# [Your task]
Write the next few paragraphs of the article below about the CBMM Boat Yard's Shipwright Apprentice Program, starting right after its last sentence.

------ Text extract

How do you measure the success of a hands-on apprenticeship in a working boat yard? Unfortunately for manager Richard Scofield, you measure it by how many apprentices you lose.

“If we are doing our job, our guys will leave us for jobs in the boatbuilding industry,” says Scofield, “either at other museums or working in commercial shipbuilding yards. It’s a mixed blessing—we develop their skills and experience and then say good-bye.”

On-the-job training in the form of a professional apprenticeship is the niche that the CBMM Boat Yard defined for itself with the Shipwright Apprentice Program. There are a number of wooden boat building schools and programs. There are very few entry level jobs in the industry however, and the skills and experience gap for those coming out of a school can be bridged by time spent in a working boat yard.

The formula seems to be working. Since CBMM’s apprenticeship program began in 2001, twenty apprentices have worked in the Boat Yard. Eighteen of them have found jobs in the boat building or maritime industries. Some have found opportunities in commercial shipbuilding yards, such as the Benjamin and Gannon Yard in Martha’s Vineyard. Some have signed on with local captains and boat yards around the Bay. Others have become shipwrights on large vessel construction projects, including the Schooner Virginia and the tall ship Spirit of South Carolina.

------------
------ Stored data

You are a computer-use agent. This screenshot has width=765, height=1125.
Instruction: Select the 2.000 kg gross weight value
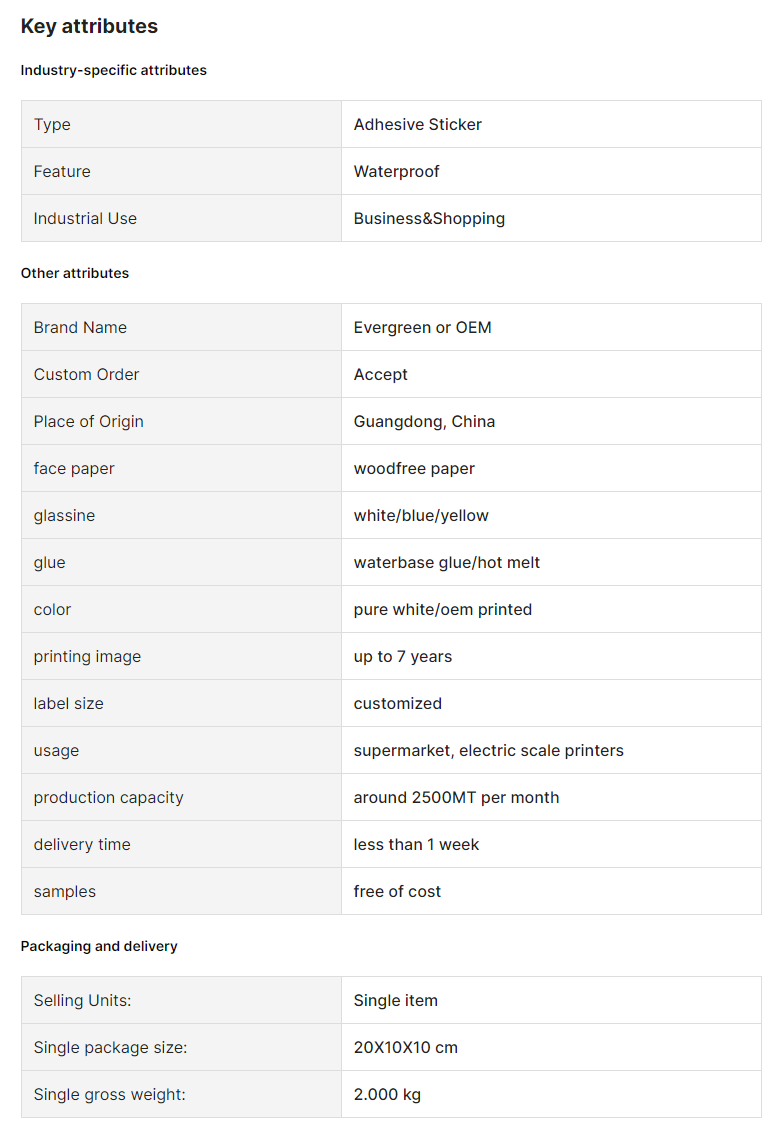(387, 1094)
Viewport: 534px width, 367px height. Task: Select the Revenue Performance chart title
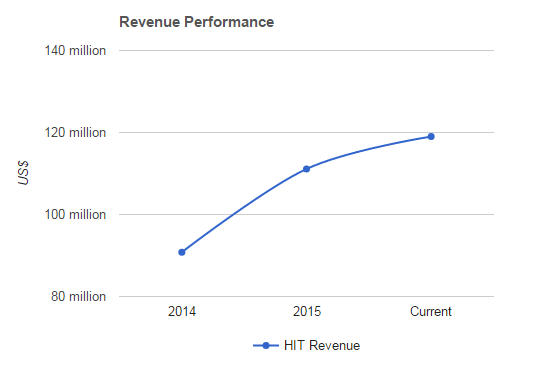tap(197, 22)
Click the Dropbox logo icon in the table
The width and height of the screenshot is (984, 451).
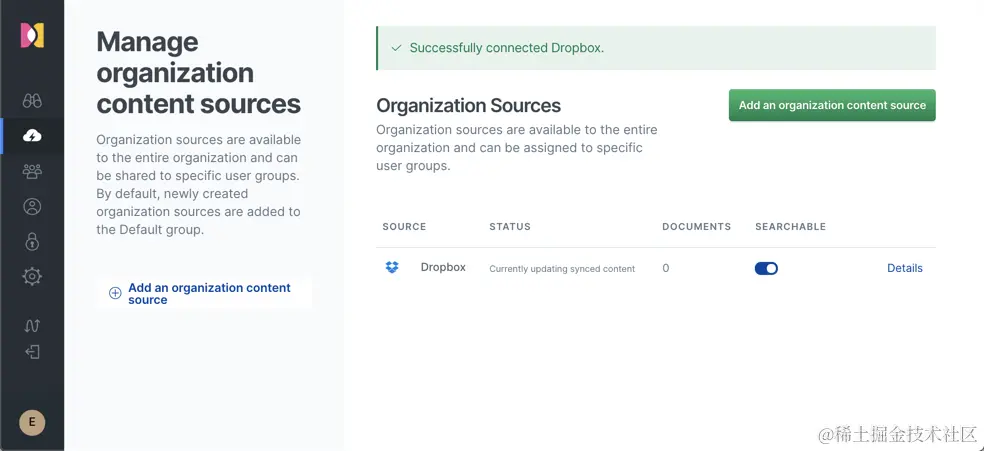392,268
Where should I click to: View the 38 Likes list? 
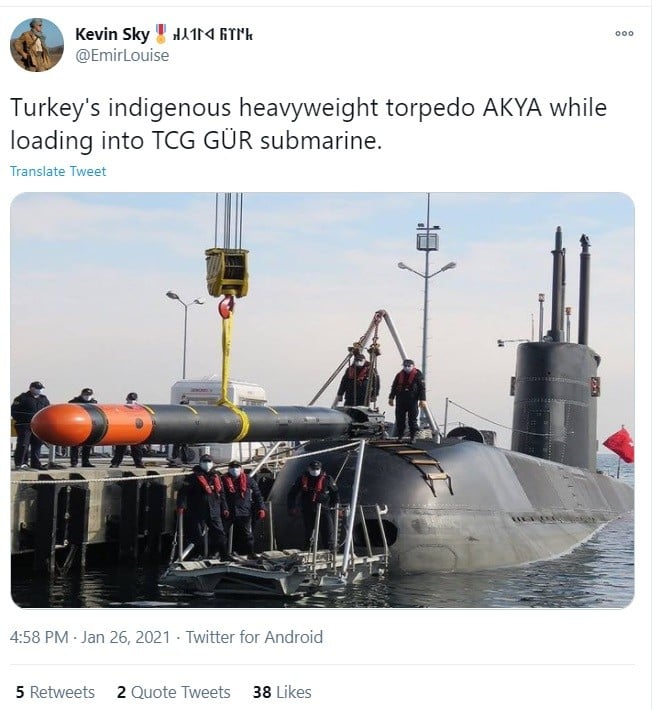[282, 692]
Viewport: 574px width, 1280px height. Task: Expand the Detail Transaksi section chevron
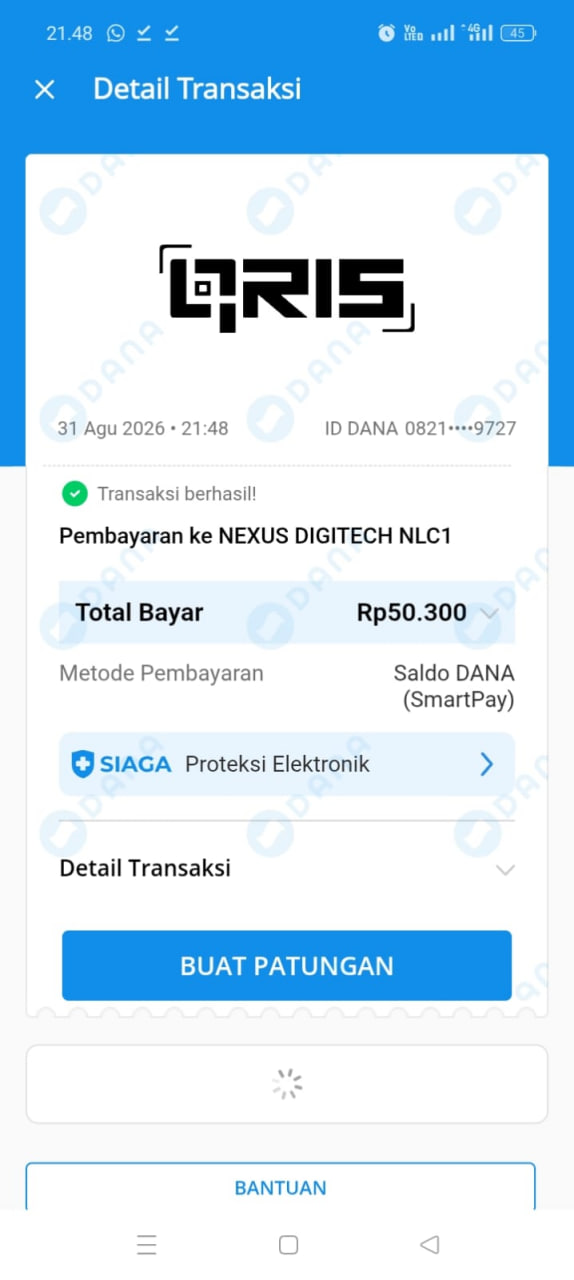tap(505, 869)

------------

# [Solved problem]
Former CBMM apprentice Heron Schwalbach-Scott is now the lead boatwright for the Center for Wooden Boats (CWB) in Seattle, Washington. CWB is a hands-on maritime museum, which uses their collection of vessels as a teaching tool. Heron oversees the restoration and maintenance of CWB’s fifty various vessels, ranging from fifteen-foot prams called El Toro’s, to a traditionally-rigged thirty-two-foot gillnetter from Bristol Bay in Alaska.

Heron feels his time as a CBMM apprentice helped prepared him for his job as lead boatwright.

“One of the real benefits of working in the apprentice program was teaching me how to work in and around the public,” he says. “With wooden boats and their heritage fading from economic feasibility, work in this trade has been shifting from production value to public value. And relating to the public is not something they teach you at boat building school.”

The newest of our apprentices is Mike Gorman from Oswego, New York, on Lake Ontario. Mike came to the Museum from the Landing School and began his apprenticeship this fall. He is currently in the floating fleet restoration and preservation track of his year-long tenure, working under shipwright Marc Barto.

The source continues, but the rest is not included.